Maire-info
Le quotidien d’information des élus locaux
Édition du vendredi 14 février 2025
Justice

Justice des mineurs : en séance, les députés rétablissent les mesures de durcissement supprimées en commission

L'Assemblée nationale a adopté en première lecture la proposition de loi de Gabriel Attal sur la justice des mineurs, rétablissant les mesures supprimées en commission. Le ministre de la Justice, Gérald Darmanin, a souhaité que de nouvelles mesures de durcissement soient intégrées au cours de la navette. 

Par Franck Lemarc

C’est un débat de fond qui s’est déroulé dans l’Hémicycle mercredi et jeudi, sur la proposition de loi « visant à restaurer l'autorité de la justice à l'égard des mineurs délinquants et de leurs parents ». Un débat – et parfois un dialogue de sourds – entre deux visions : face à la montée de la violence chez certains jeunes, faut-il davantage de répression ou davantage de prévention et d’éducation. Victor Hugo, comme toujours dans ce type de débats, a été de nombreuses fois appelé à la tribune par la gauche avec sa célèbre formule « Ouvrez des écoles, vous fermerez des prisons »  ; tandis que du côté de la droite et des macronistes ont été prononcés au moins autant d’appels solennels à « écouter les inquiétudes des Français »  et à ne pas faire preuve « d’angélisme »  face à des crimes terribles comme celui qui a coûté la vie au jeune Élias, tout récemment.

Deux visions radicalement opposées

L’Assemblée s’est clairement divisée, dans ce dossier, en deux blocs : d’un côté, les partis composant le Nouveau Front populaire ; de l’autre le « bloc central »  macroniste, les Républicains et le Rassemblement national. Lors de la discussion générale, les avis se sont clairement exprimés, tranchés. « Nous refusons la bienveillance naïve », a expliqué le Rassemblement national ; « Il nous faut rejeter avec force le dogme (…) de la culture de l’excuse », a fait falloir une députée macroniste ; « Nous devons restaurer l’autorité et briser la spirale de l’impunité qui gangrène notre société. (…) C’est un défi sociétal et civilisationnel », a lancé une députée LR.

- **CONSIGNE 1**
Relevez toutes les personnes désignées par leur nom dans l'article sur la justice des mineurs.
- **CONSIGNE 2**
Rédigez, s'il vous plaît, la suite de l'article sur la justice des mineurs après sa dernière phrase.

- **DONNÉES FOURNIES**
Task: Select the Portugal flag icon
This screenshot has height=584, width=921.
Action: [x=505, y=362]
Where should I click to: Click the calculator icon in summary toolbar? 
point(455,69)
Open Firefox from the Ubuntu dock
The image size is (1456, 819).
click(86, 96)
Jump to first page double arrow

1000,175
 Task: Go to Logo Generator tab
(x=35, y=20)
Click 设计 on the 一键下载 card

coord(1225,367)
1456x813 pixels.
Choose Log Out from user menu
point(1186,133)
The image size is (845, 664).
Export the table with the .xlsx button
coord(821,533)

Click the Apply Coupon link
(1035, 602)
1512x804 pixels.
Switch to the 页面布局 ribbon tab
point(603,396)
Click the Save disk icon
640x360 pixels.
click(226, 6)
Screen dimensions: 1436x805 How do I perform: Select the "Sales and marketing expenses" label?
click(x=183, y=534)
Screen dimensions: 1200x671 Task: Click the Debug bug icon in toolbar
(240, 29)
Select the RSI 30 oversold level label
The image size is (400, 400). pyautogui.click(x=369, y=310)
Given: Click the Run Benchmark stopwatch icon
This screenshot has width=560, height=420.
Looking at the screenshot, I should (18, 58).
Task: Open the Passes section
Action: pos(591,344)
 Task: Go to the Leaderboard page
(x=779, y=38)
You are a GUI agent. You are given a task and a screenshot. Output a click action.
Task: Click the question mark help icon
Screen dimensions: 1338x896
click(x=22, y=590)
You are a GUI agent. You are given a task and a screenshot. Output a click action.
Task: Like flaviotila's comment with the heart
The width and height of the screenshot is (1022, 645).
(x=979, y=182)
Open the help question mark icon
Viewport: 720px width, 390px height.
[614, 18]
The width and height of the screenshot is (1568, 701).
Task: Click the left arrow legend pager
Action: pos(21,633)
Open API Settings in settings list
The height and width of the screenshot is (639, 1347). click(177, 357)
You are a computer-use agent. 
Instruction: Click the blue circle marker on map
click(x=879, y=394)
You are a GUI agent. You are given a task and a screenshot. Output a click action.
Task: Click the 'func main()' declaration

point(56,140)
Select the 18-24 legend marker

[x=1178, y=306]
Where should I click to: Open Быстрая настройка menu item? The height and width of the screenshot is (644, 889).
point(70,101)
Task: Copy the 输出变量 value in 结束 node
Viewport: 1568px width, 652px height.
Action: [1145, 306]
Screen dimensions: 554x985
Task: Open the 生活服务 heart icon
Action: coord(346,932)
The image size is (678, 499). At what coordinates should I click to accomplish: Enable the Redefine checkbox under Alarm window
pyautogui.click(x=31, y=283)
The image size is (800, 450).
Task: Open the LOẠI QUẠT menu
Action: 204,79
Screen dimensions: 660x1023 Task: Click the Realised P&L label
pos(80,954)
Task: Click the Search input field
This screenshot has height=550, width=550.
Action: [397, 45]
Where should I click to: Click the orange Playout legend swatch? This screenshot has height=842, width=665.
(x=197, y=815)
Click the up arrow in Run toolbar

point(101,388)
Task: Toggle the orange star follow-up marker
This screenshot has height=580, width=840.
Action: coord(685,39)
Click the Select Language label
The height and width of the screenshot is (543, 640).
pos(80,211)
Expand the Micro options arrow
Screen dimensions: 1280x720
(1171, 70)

- **RÉPONSE ATTENDUE 1**
Gabriel Attal, Gérald Darmanin, Franck Lemarc, Victor Hugo, Élias

- **RÉPONSE ATTENDUE 2**
À gauche, le discours est radicalement inverse : « Ce texte est à votre image : il promeut une autorité brutale, sans légitimité, a lancé une députée LFI au gouvernement. Vous pavez la voie à l’extrême droite ! ».  Pour les socialistes, « c’est un texte saisissant d’ignorance vis-à-vis de notre histoire et de tous les principes que la République a su bâtir au fil des ans ». « Votre texte ne reconnaît que les vertus de la répression, faisant de la comparution immédiate – et donc, de l’enfermement – l’unique solution face à la délinquance juvénile », a lancé un député écologiste. 

Rétablissement des mesures supprimées en commission

Les députés macronistes se sont défendus de « marcher dans les pas de l’extrême droite »  et ont cherché à convaincre du caractère « équilibré »  de ce texte entre durcissement et prévention. Les députés RN, s’ils ont globalement soutenu cette proposition de loi, ont naturellement regretté qu’elle n’aille pas assez loin – ils sont par exemple pour la suppression totale de l’excuse de minorité, quand le texte ne prévoit que de l’aménager.

On se souvient (lire Maire info du 12 février) qu’en commission des lois, les articles les plus sensibles de ce texte ont été rejetés. Il s’agit notamment, d’une part, de la mise en place d’une procédure de comparution immédiate pour les mineurs de plus de 16 ans, dans certains cas. Et, d’autre part, d’une « inversion »  de l’excuse de minorité : au lieu de s’appliquer de droit, elle ne pourrait être invoquée que sur décision motivée du juge. 

L’ancien Premier ministre, Gabriel Attal, a représenté ces dispositions sous forme d’amendements en séance publique, et elles ont cette fois été adoptées. Sur la comparution immédiate, c’est l’article 4 de la proposition de loi qui a été rétabli, permettant de « déroger au délai de 10 jours pour les mineurs de plus de 16 ans déjà connus de la juridiction pour mineurs et pour lesquels le placement en détention provisoire est requis ».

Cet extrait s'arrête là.